Good year, bad year
Whose year has been a stonker and whose has been a stinker?
Good year
Euro cloud providers
If the European cloud industry wanted to improve its PR this year, it needed to look no further than a certain Edward Snowden.
The former US security analyst's revelations about the National Security Agency (NSA) snooping on top tech firms' users' data led to a backlash among European users worried about entrusting the security of their data to US firms.
Snowden was the Guardian newspaper's Person of the Year in 2013 and he may have earned himself similar hero status among local datacentre providers.
Inflexible working
While you might be forgiven for thinking that enterprise tech vendors lead the way when it comes to setting technology trends in the workplace, industry giants HP and Yahoo were certainly not responsible for pioneering the use of remote-working technology.
Both Yahoo boss Marissa Mayer and HP leader Meg Whitman strongly discouraged remote working. "To become the absolute best place to work, communication and collaboration will be important, so we need to be working side by side," Mayer said.
So if you see any HP employees looking particularly chirpy at an event or conference, remember they're probably just high on fresh air and daylight.
Sales rejigs
The emergence of cloud and the quest to move from farming renewals to generating new business and targeting specific vertical markets forced many channel bosses to overhaul their commission structures in 2013, with mixed results.
ChannelWeb became a forum for disgruntled sales staff unhappy with their lot this year as a slew of VARs dabbled with the way in which they reward staff, particularly for annuity business.
Some even turned to "gamifying" the process, whereby customers can be bought based on their respective value the salesperson who won the deal and the company as a whole.

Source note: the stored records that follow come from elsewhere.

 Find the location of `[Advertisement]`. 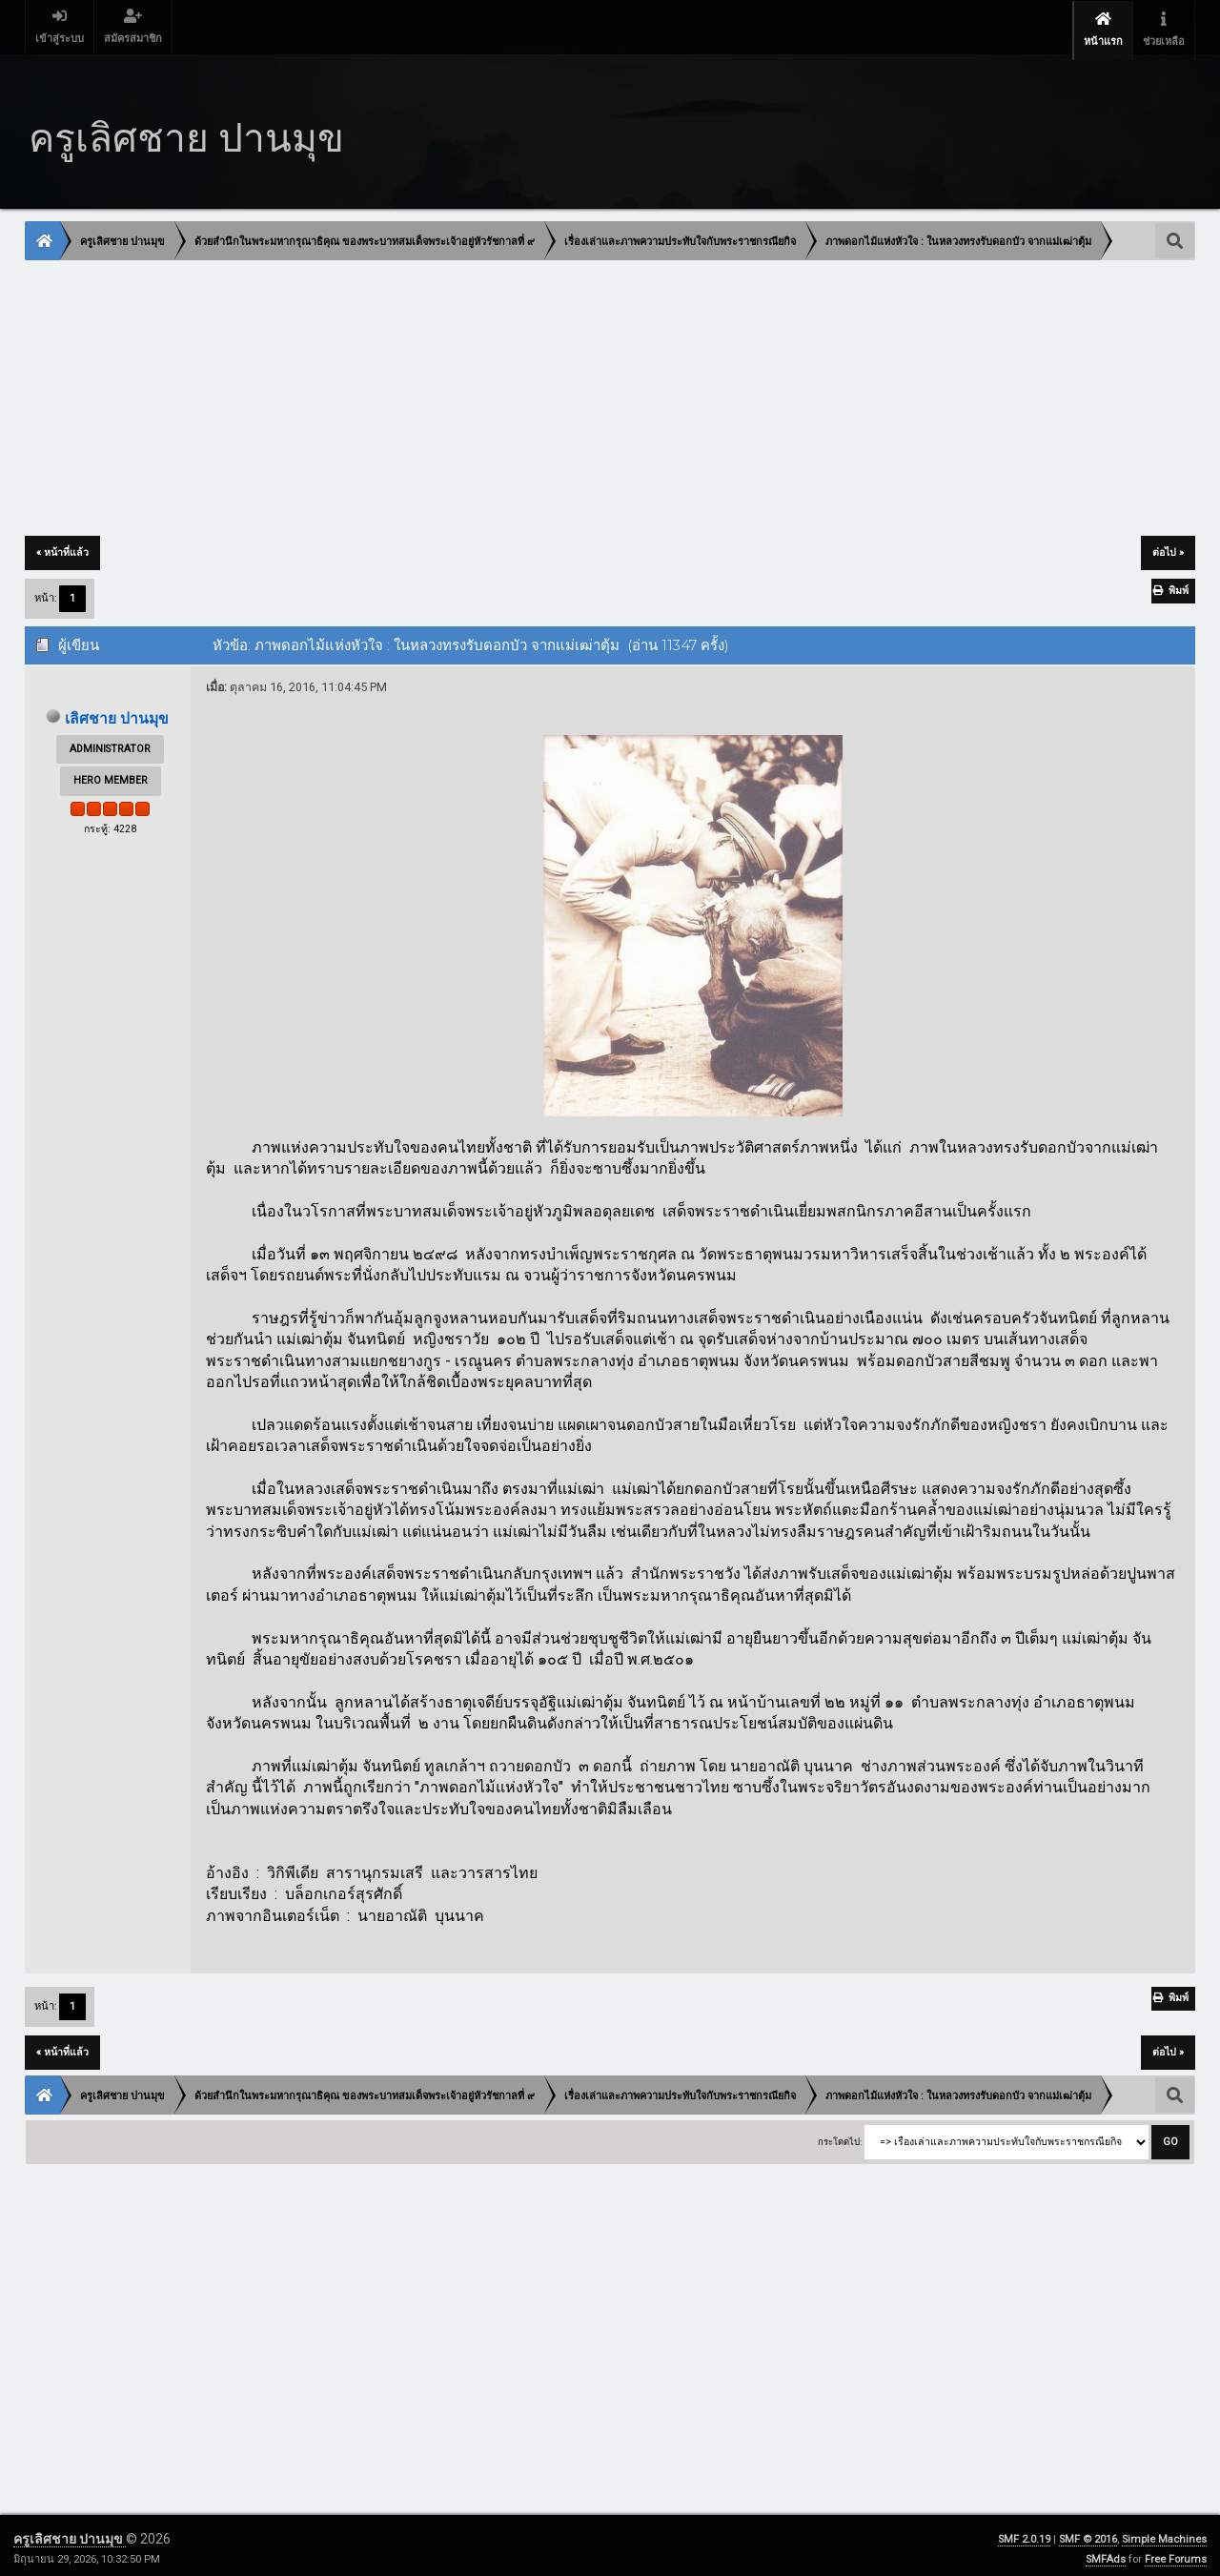

[Advertisement] is located at coordinates (597, 393).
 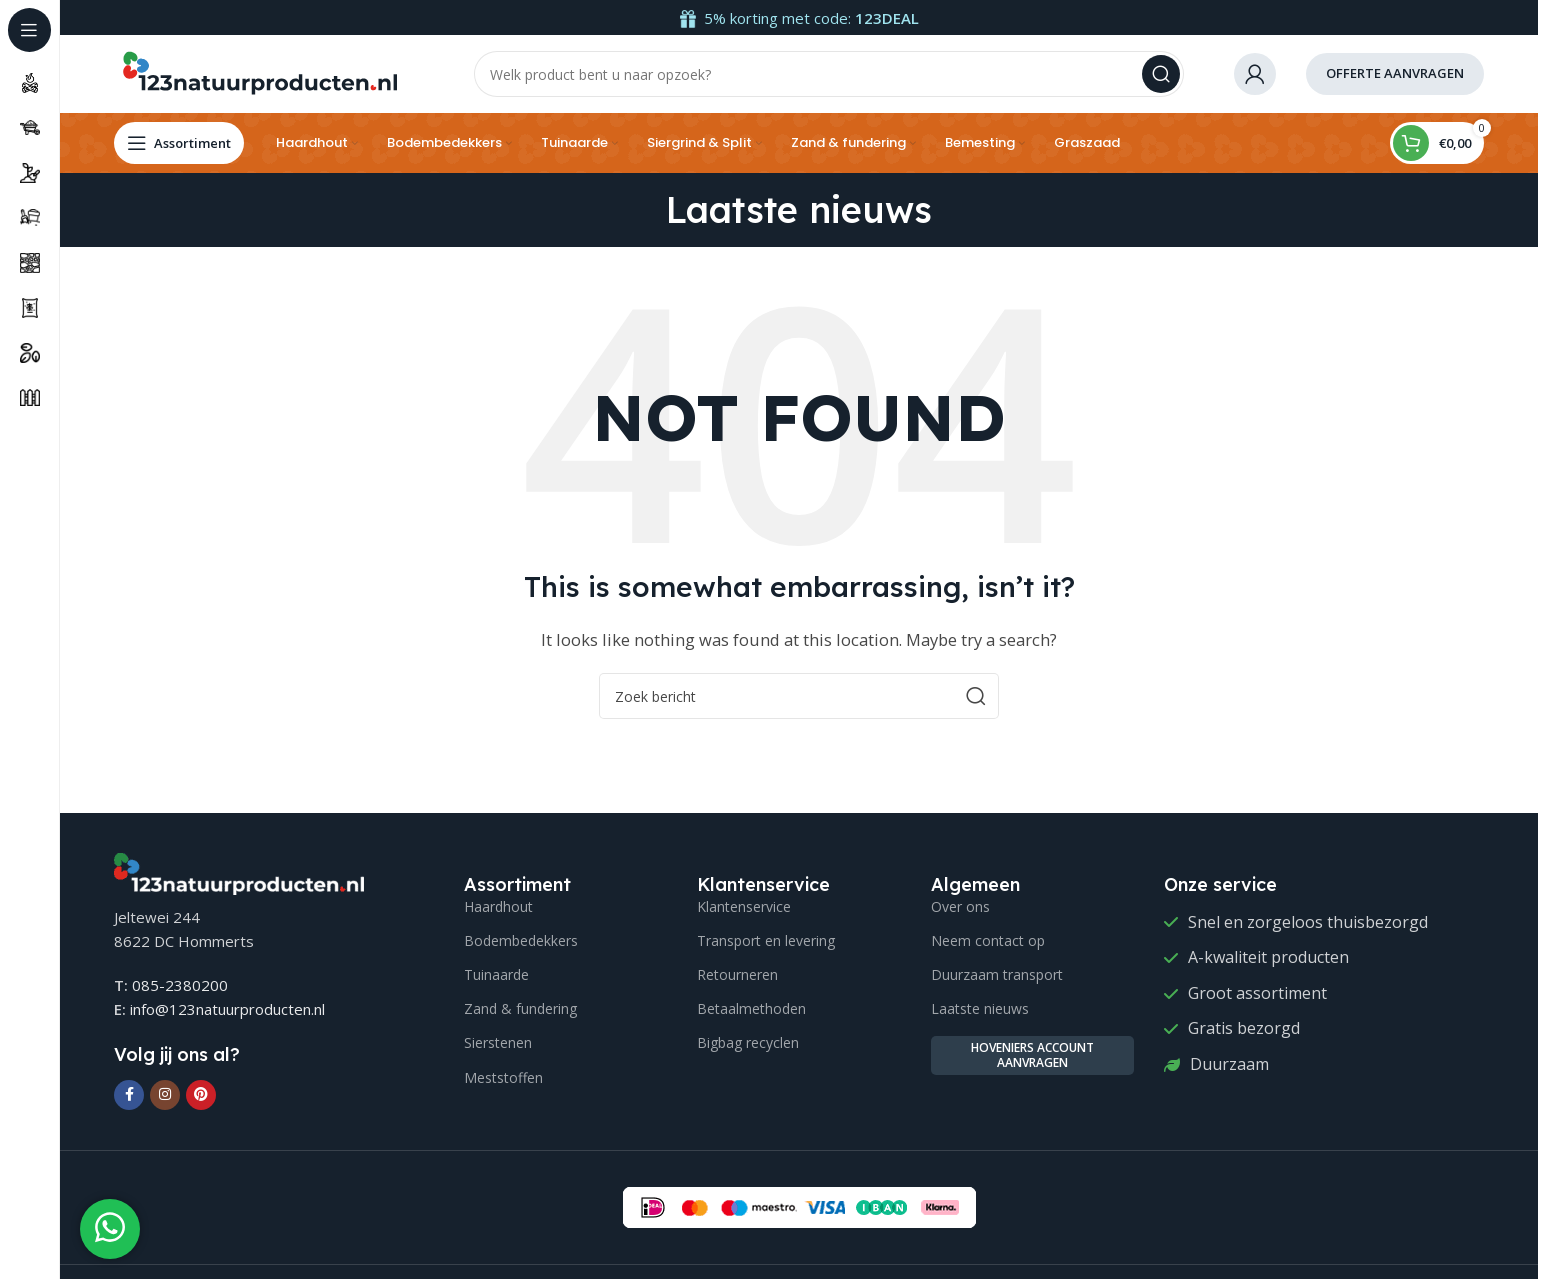 I want to click on Laatste nieuws, so click(x=980, y=1010).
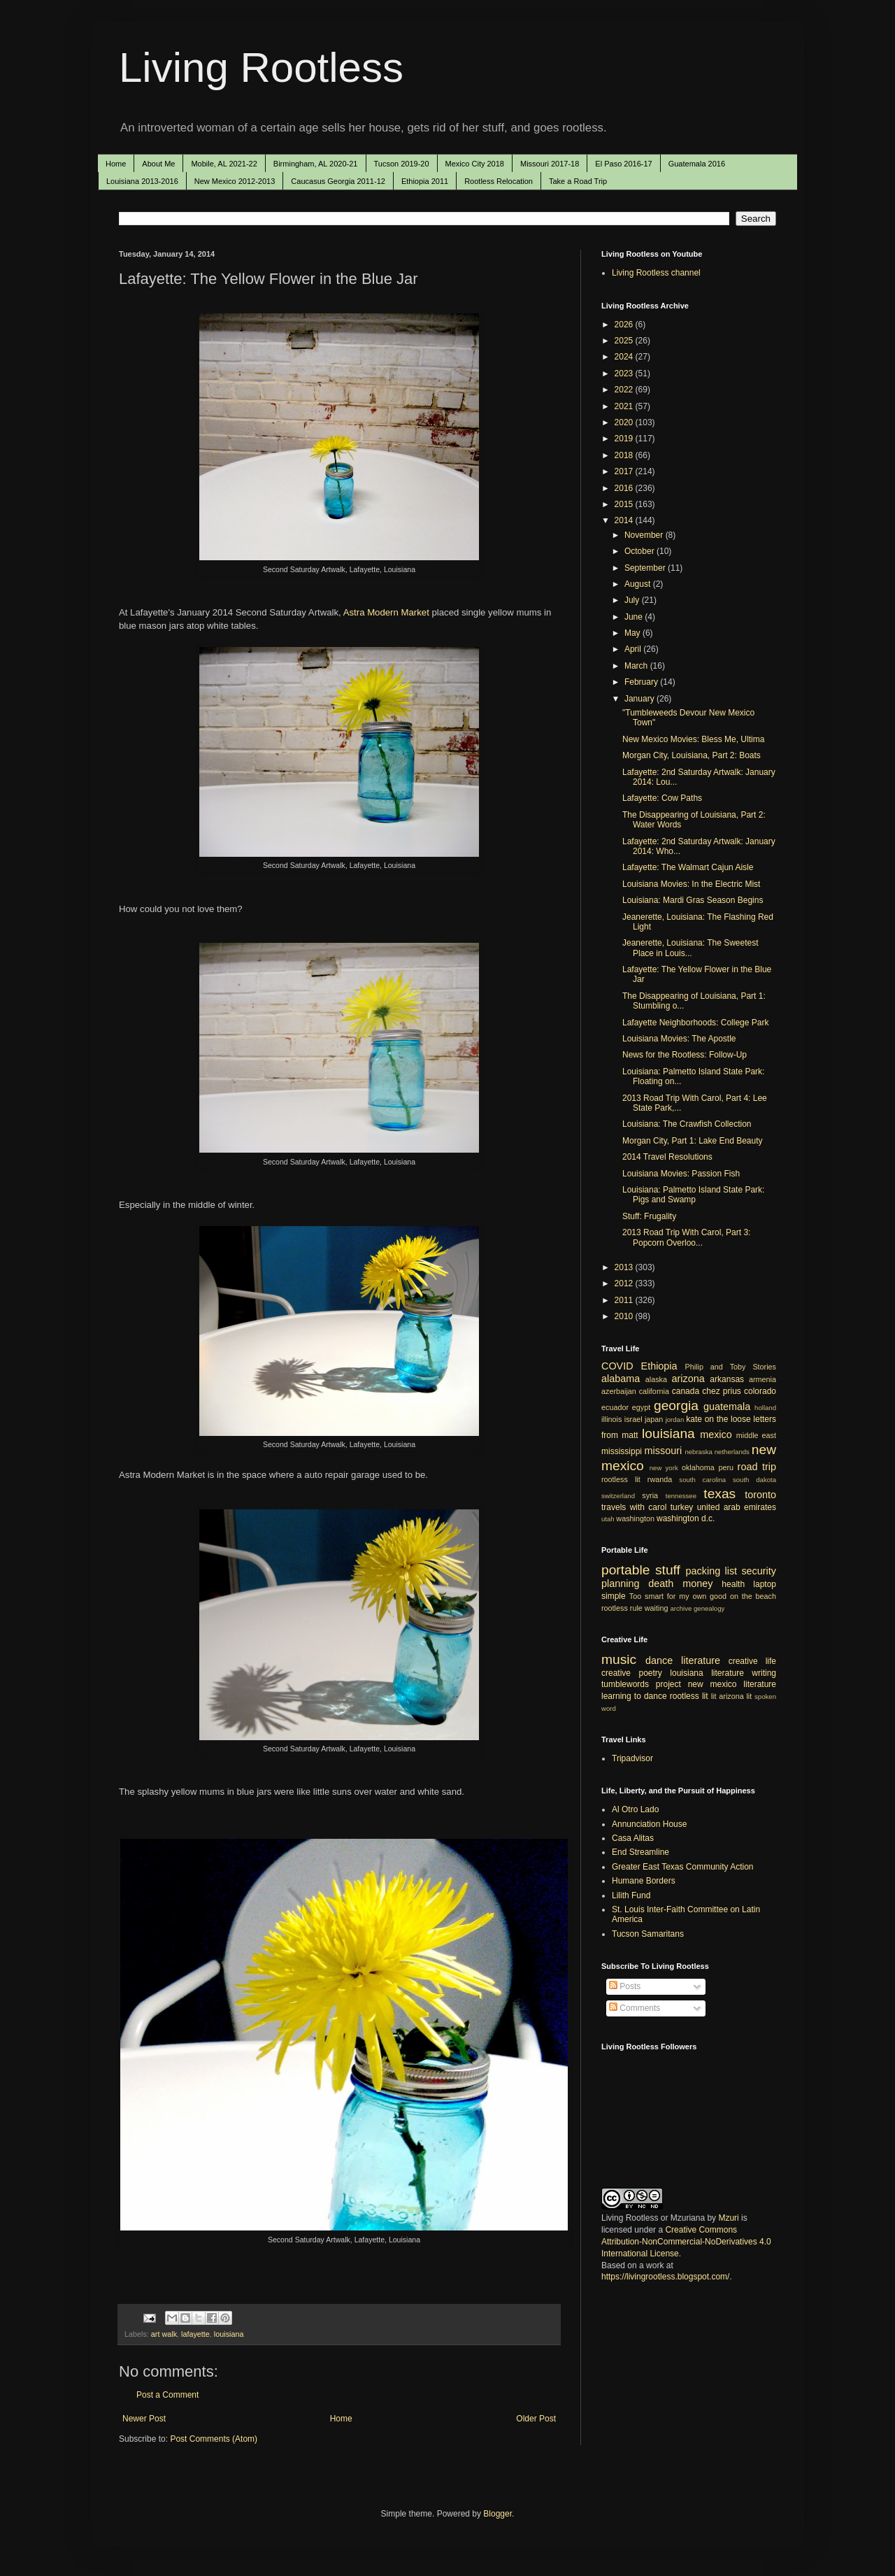  What do you see at coordinates (696, 163) in the screenshot?
I see `Guatemala 2016` at bounding box center [696, 163].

Cloud is here to stay so, if anything, 2014 will see even more tinkering.
Bad year
Buy and build
The buy-and-build model was as popular as the The Darkness, planking and the Atkins Diet in the noughties as a succession of channel entrepreneurs set out to knock five, 10, 15 or even 20 resellers together in a bid to build a super VAR. And it may now also be as outdated.
The logic was simple: the channel was in dire need of consolidation, and bringing a load of game but undersized resellers together, backed by VC lolly, would ensure all involved were greater than the sum of their parts.
But the dream turned to a nightmare as the souring market left many unable to service their debts, culminating this January in the spectacular collapse of its largest champion, 2e2. Although new ventures show the model is not dead, the events of 2013 suggest its glory days are behind it.
Microsoft
Microsoft's journey to becoming a devices and services company has met more than a few bumps in the road this year. The turn of 2013 saw resellers furious with the software giant for not letting the channel in on its Surface distribution strategy, and the tablet let the vendor down again in the summer by leaving a $900m (£547m) hole in its income statement.
Windows 8.1 was rushed out after the dramatically different Windows 8 operating system failed to win over customers. On top of all this, its longstanding leader Steve Ballmer announced he would stand down, cementing 2013 as a landmark year for the firm, although maybe not for the reasons it intended.
Channel accounts staff
Following the unedifying finger-pointing of the HP-Autonomy saga this year, the misdemeanours of channel accountants continued to make headlines.
Services firm Phoenix saw an accounting boo-boo at its Servo brand put a £60m dent in its FY13 numbers, while print VAR Danwood admitted at the start of the year that it would be restating six years of accounts owing to some numerical jiggery-pokery. The spring brought news that distribution behemoth Tech Data had discovered accounting "improprieties" in its UK business, which it estimated could see $20m wiped off its net profit.
At least the channel maths bods can now forget their annus horribilis and let their hair down. And no one knows how to party like accountants!